Amina Baraka was also involved in the founding of the Black Women’s United Front (BWUF) in 1974, an organization created by women within the Congress of AfriKan People (CAP) to address the social, cultural, and political conditions of African American women. The group sought to challenge what it described as the “triple oppression” of Black women through political education and ideological discussion. Although short-lived, the BWUF reflected broader efforts within Black nationalist movements to expand the role and political consciousness of African American women.

== Works ==

=== Poetry ===
Amina Baraka's poetry explores African American history, ancestry, and culture. Her work often highlights the voices of Black women and shows how art and music have been used as means of survival and cultural expression. In poems such as HIP SONGS, she connects historical traditions with contemporary Black art forms, emphasizing the continuity of Black cultural heritage.

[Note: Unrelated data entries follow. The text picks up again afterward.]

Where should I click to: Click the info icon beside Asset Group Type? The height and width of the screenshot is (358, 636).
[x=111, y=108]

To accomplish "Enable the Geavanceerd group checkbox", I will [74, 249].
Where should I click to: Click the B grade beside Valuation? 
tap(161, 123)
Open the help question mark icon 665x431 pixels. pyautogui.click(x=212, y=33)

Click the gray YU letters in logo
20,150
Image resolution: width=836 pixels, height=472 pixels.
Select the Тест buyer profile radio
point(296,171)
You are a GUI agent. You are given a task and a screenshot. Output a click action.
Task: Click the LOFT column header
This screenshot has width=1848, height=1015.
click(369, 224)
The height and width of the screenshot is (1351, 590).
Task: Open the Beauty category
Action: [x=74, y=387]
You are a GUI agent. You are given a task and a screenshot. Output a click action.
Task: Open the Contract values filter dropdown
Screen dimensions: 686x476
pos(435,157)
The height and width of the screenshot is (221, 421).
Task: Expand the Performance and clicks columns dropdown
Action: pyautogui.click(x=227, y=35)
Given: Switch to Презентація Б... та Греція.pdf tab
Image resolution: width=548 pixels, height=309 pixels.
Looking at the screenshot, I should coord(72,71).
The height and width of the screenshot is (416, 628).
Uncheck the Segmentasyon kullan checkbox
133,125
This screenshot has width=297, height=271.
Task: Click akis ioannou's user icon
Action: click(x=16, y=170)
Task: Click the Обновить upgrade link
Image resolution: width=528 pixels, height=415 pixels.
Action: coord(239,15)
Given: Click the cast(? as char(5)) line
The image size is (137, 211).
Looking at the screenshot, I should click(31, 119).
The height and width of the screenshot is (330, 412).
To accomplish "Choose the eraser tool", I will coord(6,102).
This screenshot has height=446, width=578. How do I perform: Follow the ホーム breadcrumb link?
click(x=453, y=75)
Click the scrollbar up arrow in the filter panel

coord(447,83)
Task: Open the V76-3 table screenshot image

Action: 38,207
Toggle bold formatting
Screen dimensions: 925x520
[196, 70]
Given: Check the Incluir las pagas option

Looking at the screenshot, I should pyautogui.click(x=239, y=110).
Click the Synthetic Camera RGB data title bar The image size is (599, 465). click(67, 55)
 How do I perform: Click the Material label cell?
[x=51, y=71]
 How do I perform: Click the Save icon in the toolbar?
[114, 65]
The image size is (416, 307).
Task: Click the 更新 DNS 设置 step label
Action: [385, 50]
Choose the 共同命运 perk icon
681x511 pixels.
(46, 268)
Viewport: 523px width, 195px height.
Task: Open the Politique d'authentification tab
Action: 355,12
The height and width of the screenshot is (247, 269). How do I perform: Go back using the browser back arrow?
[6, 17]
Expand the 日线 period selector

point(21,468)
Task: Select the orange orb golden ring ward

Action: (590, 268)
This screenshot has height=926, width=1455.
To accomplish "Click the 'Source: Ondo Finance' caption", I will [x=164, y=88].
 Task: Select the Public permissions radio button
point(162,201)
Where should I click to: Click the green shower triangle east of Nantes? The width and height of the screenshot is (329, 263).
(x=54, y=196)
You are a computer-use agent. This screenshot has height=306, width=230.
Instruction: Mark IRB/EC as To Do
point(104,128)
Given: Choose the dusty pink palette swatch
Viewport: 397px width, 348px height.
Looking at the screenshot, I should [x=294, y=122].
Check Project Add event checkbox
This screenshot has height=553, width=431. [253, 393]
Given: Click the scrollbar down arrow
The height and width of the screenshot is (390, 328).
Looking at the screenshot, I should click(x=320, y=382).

- 1978: Songs for the Masses (co-authored with Amiri Baraka)
- 2014: Blues in All Hues

=== Edited works ===

- 1983: Confirmation: An Anthology of African American Women (co-edited with Amiri Baraka)
- 1987: The Music: Reflections on Jazz and Blues (co-edited with Amiri Baraka)
- 1992: 5 Boptrees (co-edited with Amiri Baraka)

===Film credits===
- 2002: Strange Fruit
- 2006: The Pact
- 2007: Keep it Clean
- 2009: Comme tout le monde
- 2016: Word Warriors III
- 2016: Why is we Americans?
- 2025: The Dutchman

===Onstage===
She performed in many stage productions produced by Amiri Baraka.

- A Black Mass
- Slave Ship
- Mad Heart
- Home on the Range

===Recordings===
- 2004: The Shani Project (co-produced with Amiri Baraka)
- 2008: Variations in Time: A Jazz Perspective
- 2017: Amina Baraka & the Red Microphone

===Director===
- Blue Ark: The Word (co-directed with Amiri Baraka)

==Awards and honors==

- 2015: She received a certification of appreciation from the Black Nia F.O.R.C.E. (Freedom Organization for Racial and Cultural Enlightenment).
- 2015: She received a Lifetime Achievement award by the New York Friends of People's World newspaper.

== Legacy ==
Amina Baraka is recognised as an important figure in the Black Arts Movement and in the cultural history of Newark. Her contributions to community-based education and artistic production have been noted in academic studies of the movement. Her work reflects the intersection of art and activism, particularly in the context of African-American cultural and political life in the late 20th century.

During her lifetime, Amina contributed to many major events through her writing. "Haiti", published in 1982, was one of her works that encouraged awareness of the refugee crisis. Later she and her husband Amiri Baraka founded Kimako's Blues People, an art space that featured Newark artists. Her poetry was in the anthology Unsettling America: An Anthology of Contemporary Multicultural Poetry and also included in a collection called Bum Rush the Page: A Def Poetry Jam.